Okay, recently I was bored and depressed by the lack of sunshine while I was at work, and in between helping engineers and students with their writing, I wrote this, to redeem the day:
Begin by changing the title, so that the verb Make becomes Cut, something edgy and sharp to contrast with the soft grey of the sky behind the flurries as they fall to the parking lot tarmac and melt into puddles. Find one beautiful thing, like the shiny blue car or the dark-haired woman holding her brown coat closed against the cold. Imagine her destination, the cancer she will beat and the young man she will marry, whole futures you will never know. Return to your own office chair, twirling you from present to future as the desk alternately waves goodbye and hello. Shake crumbs out of your keyboard and see what words fall to join them: speculate, December, winter, winter, winter.
Okay, that is nice, but is it any less a poem than:
Begin by changing the title, so that the verb
Make becomes Cut, something edgy and sharp
to contrast with the soft grey of the sky
behind the flurries as they fall to the parking lot
tarmac and melt into puddles. Find one beautiful thing,
like the shiny blue car or the dark-haired woman
holding her brown coat closed against the cold.

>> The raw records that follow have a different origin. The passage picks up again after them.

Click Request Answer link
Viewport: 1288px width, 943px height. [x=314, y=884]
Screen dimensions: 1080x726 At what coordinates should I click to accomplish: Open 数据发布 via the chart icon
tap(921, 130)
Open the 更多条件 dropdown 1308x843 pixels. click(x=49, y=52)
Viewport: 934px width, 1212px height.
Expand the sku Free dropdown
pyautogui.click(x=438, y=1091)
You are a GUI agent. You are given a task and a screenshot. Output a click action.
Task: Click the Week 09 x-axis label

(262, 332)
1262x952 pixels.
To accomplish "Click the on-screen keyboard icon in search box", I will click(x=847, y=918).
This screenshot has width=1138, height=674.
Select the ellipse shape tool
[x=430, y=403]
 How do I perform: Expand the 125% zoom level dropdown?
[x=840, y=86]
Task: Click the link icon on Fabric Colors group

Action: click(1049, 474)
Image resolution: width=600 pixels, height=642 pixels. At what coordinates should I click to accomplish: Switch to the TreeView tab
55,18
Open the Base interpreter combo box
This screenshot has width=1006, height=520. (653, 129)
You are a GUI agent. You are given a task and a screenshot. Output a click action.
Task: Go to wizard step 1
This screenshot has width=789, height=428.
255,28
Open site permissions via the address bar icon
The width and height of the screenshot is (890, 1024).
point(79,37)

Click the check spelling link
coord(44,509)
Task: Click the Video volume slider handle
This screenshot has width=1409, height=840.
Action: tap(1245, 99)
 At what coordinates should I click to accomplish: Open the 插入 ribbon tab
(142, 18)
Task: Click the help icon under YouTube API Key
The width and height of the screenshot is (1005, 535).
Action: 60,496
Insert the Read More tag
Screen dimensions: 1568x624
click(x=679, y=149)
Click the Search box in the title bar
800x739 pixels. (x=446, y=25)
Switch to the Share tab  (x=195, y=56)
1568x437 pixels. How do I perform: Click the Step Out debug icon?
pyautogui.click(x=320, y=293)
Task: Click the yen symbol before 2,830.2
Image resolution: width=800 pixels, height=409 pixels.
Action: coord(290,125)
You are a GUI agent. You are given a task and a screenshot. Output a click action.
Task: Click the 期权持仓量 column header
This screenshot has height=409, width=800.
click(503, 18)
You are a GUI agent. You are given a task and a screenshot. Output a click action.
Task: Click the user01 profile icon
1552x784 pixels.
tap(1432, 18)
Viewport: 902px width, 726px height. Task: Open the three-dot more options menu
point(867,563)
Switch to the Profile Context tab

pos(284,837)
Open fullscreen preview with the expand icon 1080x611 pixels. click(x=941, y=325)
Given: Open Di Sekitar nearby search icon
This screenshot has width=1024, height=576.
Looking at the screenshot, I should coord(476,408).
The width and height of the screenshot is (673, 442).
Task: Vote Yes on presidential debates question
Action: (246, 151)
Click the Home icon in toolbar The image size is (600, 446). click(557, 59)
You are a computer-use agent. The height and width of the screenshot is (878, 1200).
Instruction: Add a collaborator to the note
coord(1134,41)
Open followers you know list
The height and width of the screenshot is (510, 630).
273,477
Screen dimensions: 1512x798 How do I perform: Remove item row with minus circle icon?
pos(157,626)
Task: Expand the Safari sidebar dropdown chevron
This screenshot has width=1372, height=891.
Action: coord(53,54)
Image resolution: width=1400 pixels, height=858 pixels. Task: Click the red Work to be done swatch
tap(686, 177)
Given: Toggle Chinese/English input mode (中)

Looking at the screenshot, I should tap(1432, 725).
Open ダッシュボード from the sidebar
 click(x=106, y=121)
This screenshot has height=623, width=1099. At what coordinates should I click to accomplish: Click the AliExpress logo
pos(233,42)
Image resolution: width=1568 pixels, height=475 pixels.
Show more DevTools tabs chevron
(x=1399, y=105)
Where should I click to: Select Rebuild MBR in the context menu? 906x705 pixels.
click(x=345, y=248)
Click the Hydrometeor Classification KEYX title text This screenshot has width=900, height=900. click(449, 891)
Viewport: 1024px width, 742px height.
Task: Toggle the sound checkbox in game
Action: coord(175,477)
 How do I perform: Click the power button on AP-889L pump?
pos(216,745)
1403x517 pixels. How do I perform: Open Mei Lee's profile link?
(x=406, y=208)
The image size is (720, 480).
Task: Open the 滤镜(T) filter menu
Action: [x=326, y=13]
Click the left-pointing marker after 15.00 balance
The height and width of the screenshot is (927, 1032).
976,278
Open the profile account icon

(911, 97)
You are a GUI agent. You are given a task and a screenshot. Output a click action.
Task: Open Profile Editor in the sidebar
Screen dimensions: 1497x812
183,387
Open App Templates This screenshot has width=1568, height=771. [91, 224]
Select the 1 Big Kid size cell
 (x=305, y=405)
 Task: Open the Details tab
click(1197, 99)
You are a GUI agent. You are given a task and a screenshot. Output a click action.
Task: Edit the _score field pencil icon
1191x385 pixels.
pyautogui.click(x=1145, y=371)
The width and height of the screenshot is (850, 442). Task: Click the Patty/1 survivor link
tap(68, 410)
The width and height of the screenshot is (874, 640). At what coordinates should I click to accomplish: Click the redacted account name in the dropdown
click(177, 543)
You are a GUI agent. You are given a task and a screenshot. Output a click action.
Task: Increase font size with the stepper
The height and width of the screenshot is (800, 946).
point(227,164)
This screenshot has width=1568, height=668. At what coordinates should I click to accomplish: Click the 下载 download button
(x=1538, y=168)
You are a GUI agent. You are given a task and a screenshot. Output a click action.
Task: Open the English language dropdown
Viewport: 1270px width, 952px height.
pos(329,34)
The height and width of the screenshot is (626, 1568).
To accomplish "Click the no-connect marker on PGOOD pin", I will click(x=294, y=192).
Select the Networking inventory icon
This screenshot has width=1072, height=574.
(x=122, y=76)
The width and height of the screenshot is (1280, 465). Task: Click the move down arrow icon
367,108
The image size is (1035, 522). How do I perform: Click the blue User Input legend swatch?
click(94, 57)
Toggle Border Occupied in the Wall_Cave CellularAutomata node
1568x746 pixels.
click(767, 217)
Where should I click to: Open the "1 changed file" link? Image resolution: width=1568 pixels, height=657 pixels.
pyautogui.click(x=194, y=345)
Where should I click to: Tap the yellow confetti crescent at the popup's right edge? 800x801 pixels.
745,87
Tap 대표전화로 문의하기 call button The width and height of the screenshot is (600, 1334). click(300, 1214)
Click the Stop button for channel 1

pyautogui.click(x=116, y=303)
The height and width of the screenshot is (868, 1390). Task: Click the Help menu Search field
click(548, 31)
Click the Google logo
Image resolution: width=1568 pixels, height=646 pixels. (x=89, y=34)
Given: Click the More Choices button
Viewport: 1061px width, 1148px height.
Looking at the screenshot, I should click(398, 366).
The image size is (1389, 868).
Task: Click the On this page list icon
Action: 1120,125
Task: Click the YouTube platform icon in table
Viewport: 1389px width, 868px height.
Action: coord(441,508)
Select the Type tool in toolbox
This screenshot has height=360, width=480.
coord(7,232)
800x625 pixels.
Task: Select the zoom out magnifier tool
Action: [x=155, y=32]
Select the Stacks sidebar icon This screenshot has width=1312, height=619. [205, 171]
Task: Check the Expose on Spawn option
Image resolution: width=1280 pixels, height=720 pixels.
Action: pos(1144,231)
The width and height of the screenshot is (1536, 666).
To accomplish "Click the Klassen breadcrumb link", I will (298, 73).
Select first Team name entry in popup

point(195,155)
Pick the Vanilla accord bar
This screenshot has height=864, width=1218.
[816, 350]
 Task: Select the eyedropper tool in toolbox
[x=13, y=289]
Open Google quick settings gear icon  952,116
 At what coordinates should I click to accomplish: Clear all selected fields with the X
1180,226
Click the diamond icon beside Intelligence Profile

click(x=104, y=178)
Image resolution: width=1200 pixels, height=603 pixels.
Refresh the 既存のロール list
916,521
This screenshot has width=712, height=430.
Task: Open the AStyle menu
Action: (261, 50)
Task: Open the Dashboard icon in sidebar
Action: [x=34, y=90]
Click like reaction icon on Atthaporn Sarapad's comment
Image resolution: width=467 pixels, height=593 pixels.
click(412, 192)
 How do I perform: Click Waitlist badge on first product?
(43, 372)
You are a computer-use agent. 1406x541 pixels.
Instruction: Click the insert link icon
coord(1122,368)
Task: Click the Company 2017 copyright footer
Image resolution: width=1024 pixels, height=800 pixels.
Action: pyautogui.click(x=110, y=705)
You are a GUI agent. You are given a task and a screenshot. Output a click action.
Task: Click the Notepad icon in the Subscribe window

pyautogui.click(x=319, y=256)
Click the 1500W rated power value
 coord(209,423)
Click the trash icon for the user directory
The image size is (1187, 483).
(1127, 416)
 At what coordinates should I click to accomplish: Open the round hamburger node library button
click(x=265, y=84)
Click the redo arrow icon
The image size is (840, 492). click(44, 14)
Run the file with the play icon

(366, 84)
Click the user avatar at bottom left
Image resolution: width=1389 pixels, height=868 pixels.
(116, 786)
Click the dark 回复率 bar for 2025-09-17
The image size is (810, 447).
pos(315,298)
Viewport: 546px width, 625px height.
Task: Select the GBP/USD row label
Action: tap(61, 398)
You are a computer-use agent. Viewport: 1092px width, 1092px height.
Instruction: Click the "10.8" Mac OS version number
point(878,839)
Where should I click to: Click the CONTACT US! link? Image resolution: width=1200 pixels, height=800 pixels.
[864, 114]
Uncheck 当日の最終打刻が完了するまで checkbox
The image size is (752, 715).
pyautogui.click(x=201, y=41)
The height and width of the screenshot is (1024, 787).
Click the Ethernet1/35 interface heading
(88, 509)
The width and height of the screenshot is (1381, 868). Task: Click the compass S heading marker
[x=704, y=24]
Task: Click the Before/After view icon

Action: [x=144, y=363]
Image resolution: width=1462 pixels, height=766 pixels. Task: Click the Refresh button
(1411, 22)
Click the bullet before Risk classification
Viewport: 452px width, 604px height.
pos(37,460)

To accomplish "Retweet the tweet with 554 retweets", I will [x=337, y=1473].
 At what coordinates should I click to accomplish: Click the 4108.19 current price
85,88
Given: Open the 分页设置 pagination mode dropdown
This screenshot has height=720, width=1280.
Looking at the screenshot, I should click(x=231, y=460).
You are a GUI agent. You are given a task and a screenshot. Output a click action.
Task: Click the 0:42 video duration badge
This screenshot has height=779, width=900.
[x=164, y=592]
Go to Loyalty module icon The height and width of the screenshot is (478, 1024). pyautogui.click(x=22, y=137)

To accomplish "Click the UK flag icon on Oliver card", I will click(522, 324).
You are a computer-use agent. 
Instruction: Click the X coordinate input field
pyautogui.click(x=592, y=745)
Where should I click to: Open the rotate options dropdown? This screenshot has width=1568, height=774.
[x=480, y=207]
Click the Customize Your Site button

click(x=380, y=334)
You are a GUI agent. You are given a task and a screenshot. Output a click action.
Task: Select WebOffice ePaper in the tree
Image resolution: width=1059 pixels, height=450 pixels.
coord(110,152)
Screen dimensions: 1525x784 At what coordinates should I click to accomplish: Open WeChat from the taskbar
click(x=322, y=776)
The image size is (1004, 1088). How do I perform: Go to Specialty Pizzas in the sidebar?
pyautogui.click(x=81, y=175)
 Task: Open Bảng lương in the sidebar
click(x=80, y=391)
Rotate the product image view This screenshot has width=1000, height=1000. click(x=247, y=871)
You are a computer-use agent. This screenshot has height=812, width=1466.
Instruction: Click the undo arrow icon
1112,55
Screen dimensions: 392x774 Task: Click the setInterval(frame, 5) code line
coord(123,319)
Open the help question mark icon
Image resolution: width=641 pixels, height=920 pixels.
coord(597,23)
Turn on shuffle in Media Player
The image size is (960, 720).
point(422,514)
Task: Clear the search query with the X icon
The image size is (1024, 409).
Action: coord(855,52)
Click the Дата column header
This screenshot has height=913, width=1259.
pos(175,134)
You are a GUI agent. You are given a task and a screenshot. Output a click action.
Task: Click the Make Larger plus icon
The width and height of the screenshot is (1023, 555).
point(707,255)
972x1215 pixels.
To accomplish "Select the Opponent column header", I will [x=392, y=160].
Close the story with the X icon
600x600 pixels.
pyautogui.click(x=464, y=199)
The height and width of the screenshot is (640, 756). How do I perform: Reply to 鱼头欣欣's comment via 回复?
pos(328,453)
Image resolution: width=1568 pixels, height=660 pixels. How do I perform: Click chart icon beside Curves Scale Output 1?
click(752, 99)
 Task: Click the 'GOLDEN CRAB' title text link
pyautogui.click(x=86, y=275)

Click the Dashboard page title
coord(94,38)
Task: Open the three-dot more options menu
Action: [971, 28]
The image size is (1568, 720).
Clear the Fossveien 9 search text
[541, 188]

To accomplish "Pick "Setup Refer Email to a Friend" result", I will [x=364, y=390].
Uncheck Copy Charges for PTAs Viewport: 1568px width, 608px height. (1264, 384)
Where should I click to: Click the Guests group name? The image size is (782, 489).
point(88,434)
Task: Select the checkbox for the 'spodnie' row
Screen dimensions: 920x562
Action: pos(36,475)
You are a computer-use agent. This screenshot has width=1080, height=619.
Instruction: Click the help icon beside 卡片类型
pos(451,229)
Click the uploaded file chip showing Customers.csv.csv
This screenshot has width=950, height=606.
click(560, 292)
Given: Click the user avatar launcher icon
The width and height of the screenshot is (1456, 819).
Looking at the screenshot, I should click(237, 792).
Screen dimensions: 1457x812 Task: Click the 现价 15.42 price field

Imagine her destination, the cancer
she will beat and the young man she will marry,
whole futures you will never know. Return to
your own office chair, twirling you from present
to future as the desk alternately waves goodbye
and hello. Shake crumbs out of your keyboard
and see what words fall to join them: speculate,
December,
winter,
winter,
winter…
They history of prose poetry as a subversive form suggests that this poem is probably not crazy and exploratory enough. The French poet Charles Baudelaire (1821-1867), who coined the term “modernity,” is one of the form’s great-grandfathers. He thought of it as a way to rebel against traditional formal uses of the line, which in that period of French poetry were very strict. He wrote:
“Who among us has not dreamt, in moments of ambition, of the miracle of a poetic prose, musical without rhythm and rhyme, supple and staccato enough to adapt to the lyrical stirrings of the soul, the undulations of dreams, and sudden leaps of consciousness.” —Dedication of Le Spleen de Paris
More recent writers of prose poetry include Americans Walt Whitman, Gertrude Stein, Allen Ginsburg, Charles Simic and Mary Oliver, so it seems to have moved from the edges to the mainstream. A friend of mine recently attended a workshop on the lyric essay, so when I find out more about that, I may start trying that form too…
Meanwhile, out of a depressing morning, I got a little tiny piece of art. And that is another of the uses of poetry, in whatever form you write it.